Covey starts by asking the question, “If you were to pause and think seriously about the ‘first things’ in your life--the three or four things that matter most--what would they be?” (p. 11). One of his strongest strategies to help answer this question is the analogy of the clock and the compass. The clock represents our commitments, appointments, schedules, goals, activities--what we do with and how we manage our time. The compass represents our vision, values, principles, mission, conscience, direction--what we feel is important and how we lead our lives (p. 19).

In an effort to close the gap between the clock and the compass, Covey turns to the field of “time management.” He introduces the concept of what could be called the three “generations” of time management (pp. 21-22). Each generation builds on the one before it and moves toward greater efficiency and control, even toward a fourth generation.
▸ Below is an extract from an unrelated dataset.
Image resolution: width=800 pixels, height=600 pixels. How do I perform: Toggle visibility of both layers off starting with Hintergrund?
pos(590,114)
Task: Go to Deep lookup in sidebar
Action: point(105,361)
First Generation. The first generation is based on “reminders.” It’s “go with the flow,” but try to keep track of things you want to do with your time--write the report, attend the meeting, fix the car, clean out the garage. This generation is characterized by simple notes and checklists. If you’re in this generation, you carry these lists with you and refer to them so you don’t forget to do things. Hopefully, at the end of the day, you’ve accomplished many of the things that you set out to do and you can check them off your list. If those tasks are not accomplished, you put them on your list for tomorrow.

Second Generation. The second generation is one of “planning and preparation.” It’s characterized by calendars and appointment books. It’s efficiency, personal responsibility, and achievement in goal setting, planning ahead, and scheduling future activities and events. If you’re in this generation, you make appointments, write down commitments, identify deadlines, note where meetings will be held. You may even keep this in some kind of computer or network.

Third Generation. The third generation approach is “planning, prioritizing, and controlling.” If you’re in this generation, you’ve probably spent some time clarifying your values and priorities. You’ve asked yourself, “What do I want?” You’ve set long-, medium-, and short-range goals to obtain these values. You prioritize your activities on a daily basis. This generation is characterized by a wide variety of planners and organizers--electronic as well as paper-based--with detailed forms for daily planning.